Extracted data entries
Segment Open
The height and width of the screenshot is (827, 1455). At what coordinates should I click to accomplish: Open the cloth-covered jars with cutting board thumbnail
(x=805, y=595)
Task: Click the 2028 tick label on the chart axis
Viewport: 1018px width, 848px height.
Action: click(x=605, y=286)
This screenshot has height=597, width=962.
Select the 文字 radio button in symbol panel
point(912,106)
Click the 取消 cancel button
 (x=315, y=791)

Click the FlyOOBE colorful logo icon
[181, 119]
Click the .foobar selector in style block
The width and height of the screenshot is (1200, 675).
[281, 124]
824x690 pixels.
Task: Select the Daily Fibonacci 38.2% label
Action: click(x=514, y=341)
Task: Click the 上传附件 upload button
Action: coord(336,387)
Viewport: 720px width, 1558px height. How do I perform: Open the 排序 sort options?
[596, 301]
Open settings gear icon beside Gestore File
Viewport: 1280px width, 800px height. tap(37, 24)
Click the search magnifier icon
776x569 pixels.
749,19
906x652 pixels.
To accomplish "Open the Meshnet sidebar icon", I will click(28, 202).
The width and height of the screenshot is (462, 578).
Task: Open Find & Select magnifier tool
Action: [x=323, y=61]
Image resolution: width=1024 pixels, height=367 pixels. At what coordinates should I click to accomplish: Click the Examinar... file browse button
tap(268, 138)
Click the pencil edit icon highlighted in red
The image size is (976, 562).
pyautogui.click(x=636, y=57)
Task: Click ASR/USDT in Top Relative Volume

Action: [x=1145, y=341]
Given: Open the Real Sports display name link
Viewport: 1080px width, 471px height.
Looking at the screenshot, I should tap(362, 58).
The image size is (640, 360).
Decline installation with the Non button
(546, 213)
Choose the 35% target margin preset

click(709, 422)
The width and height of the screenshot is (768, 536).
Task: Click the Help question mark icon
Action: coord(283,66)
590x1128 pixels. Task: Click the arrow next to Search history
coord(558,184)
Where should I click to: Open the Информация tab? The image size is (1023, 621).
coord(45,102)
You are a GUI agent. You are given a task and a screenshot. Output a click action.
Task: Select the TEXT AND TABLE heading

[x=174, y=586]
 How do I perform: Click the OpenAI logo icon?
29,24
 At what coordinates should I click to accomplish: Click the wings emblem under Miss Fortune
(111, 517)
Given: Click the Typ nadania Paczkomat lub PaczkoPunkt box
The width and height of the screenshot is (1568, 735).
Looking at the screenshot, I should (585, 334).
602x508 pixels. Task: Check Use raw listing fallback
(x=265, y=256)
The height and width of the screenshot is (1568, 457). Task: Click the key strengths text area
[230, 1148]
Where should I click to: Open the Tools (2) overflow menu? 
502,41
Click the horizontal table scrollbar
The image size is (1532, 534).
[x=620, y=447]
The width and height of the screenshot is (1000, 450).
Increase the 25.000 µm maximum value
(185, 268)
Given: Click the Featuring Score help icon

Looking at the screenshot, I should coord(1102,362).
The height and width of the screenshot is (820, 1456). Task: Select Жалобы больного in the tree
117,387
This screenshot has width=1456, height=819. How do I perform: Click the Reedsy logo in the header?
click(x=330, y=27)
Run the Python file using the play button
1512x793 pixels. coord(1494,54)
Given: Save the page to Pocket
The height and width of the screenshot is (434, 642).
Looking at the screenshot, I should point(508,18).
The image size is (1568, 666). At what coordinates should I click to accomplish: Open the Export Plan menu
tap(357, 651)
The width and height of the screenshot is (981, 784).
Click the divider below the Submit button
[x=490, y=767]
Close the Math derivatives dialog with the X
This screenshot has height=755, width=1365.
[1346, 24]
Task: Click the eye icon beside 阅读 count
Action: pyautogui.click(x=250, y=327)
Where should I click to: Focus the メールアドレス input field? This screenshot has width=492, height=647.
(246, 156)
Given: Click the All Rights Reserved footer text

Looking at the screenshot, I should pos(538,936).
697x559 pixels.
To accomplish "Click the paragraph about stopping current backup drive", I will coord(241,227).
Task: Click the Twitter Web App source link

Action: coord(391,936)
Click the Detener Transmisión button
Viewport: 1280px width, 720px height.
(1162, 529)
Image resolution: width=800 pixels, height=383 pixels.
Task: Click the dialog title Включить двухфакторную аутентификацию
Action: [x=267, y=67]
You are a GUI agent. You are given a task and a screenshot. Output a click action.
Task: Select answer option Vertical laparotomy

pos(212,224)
Segment Closed
_Your instructions:_ With every word kept as it is, set down the entries again.

_Your solution:_
The height and width of the screenshot is (827, 1455). At what coordinates should I click to accomplish: Open the cloth-covered jars with cutting board thumbnail
(x=805, y=595)
Task: Click the 2028 tick label on the chart axis
Viewport: 1018px width, 848px height.
Action: click(x=605, y=286)
This screenshot has height=597, width=962.
Select the 文字 radio button in symbol panel
point(912,106)
Click the 取消 cancel button
 (x=315, y=791)

Click the FlyOOBE colorful logo icon
[181, 119]
Click the .foobar selector in style block
The width and height of the screenshot is (1200, 675).
[281, 124]
824x690 pixels.
Task: Select the Daily Fibonacci 38.2% label
Action: click(x=514, y=341)
Task: Click the 上传附件 upload button
Action: coord(336,387)
Viewport: 720px width, 1558px height. How do I perform: Open the 排序 sort options?
[596, 301]
Open settings gear icon beside Gestore File
Viewport: 1280px width, 800px height. tap(37, 24)
Click the search magnifier icon
776x569 pixels.
749,19
906x652 pixels.
To accomplish "Open the Meshnet sidebar icon", I will click(28, 202).
The width and height of the screenshot is (462, 578).
Task: Open Find & Select magnifier tool
Action: [x=323, y=61]
Image resolution: width=1024 pixels, height=367 pixels. At what coordinates should I click to accomplish: Click the Examinar... file browse button
tap(268, 138)
Click the pencil edit icon highlighted in red
The image size is (976, 562).
pyautogui.click(x=636, y=57)
Task: Click ASR/USDT in Top Relative Volume

Action: [x=1145, y=341]
Given: Open the Real Sports display name link
Viewport: 1080px width, 471px height.
Looking at the screenshot, I should tap(362, 58).
The image size is (640, 360).
Decline installation with the Non button
(546, 213)
Choose the 35% target margin preset

click(709, 422)
The width and height of the screenshot is (768, 536).
Task: Click the Help question mark icon
Action: coord(283,66)
590x1128 pixels. Task: Click the arrow next to Search history
coord(558,184)
Where should I click to: Open the Информация tab? The image size is (1023, 621).
coord(45,102)
You are a GUI agent. You are given a task and a screenshot. Output a click action.
Task: Select the TEXT AND TABLE heading

[x=174, y=586]
 How do I perform: Click the OpenAI logo icon?
29,24
 At what coordinates should I click to accomplish: Click the wings emblem under Miss Fortune
(111, 517)
Given: Click the Typ nadania Paczkomat lub PaczkoPunkt box
The width and height of the screenshot is (1568, 735).
Looking at the screenshot, I should (585, 334).
602x508 pixels. Task: Check Use raw listing fallback
(x=265, y=256)
The height and width of the screenshot is (1568, 457). Task: Click the key strengths text area
[230, 1148]
Where should I click to: Open the Tools (2) overflow menu? 
502,41
Click the horizontal table scrollbar
The image size is (1532, 534).
[x=620, y=447]
The width and height of the screenshot is (1000, 450).
Increase the 25.000 µm maximum value
(185, 268)
Given: Click the Featuring Score help icon

Looking at the screenshot, I should coord(1102,362).
The height and width of the screenshot is (820, 1456). Task: Select Жалобы больного in the tree
117,387
This screenshot has width=1456, height=819. How do I perform: Click the Reedsy logo in the header?
click(x=330, y=27)
Run the Python file using the play button
1512x793 pixels. coord(1494,54)
Given: Save the page to Pocket
The height and width of the screenshot is (434, 642).
Looking at the screenshot, I should point(508,18).
The image size is (1568, 666). At what coordinates should I click to accomplish: Open the Export Plan menu
tap(357, 651)
The width and height of the screenshot is (981, 784).
Click the divider below the Submit button
[x=490, y=767]
Close the Math derivatives dialog with the X
This screenshot has height=755, width=1365.
[1346, 24]
Task: Click the eye icon beside 阅读 count
Action: pyautogui.click(x=250, y=327)
Where should I click to: Focus the メールアドレス input field? This screenshot has width=492, height=647.
(246, 156)
Given: Click the All Rights Reserved footer text

Looking at the screenshot, I should pos(538,936).
697x559 pixels.
To accomplish "Click the paragraph about stopping current backup drive", I will coord(241,227).
Task: Click the Twitter Web App source link

Action: coord(391,936)
Click the Detener Transmisión button
Viewport: 1280px width, 720px height.
(1162, 529)
Image resolution: width=800 pixels, height=383 pixels.
Task: Click the dialog title Включить двухфакторную аутентификацию
Action: [x=267, y=67]
You are a GUI agent. You are given a task and a screenshot. Output a click action.
Task: Select answer option Vertical laparotomy

pos(212,224)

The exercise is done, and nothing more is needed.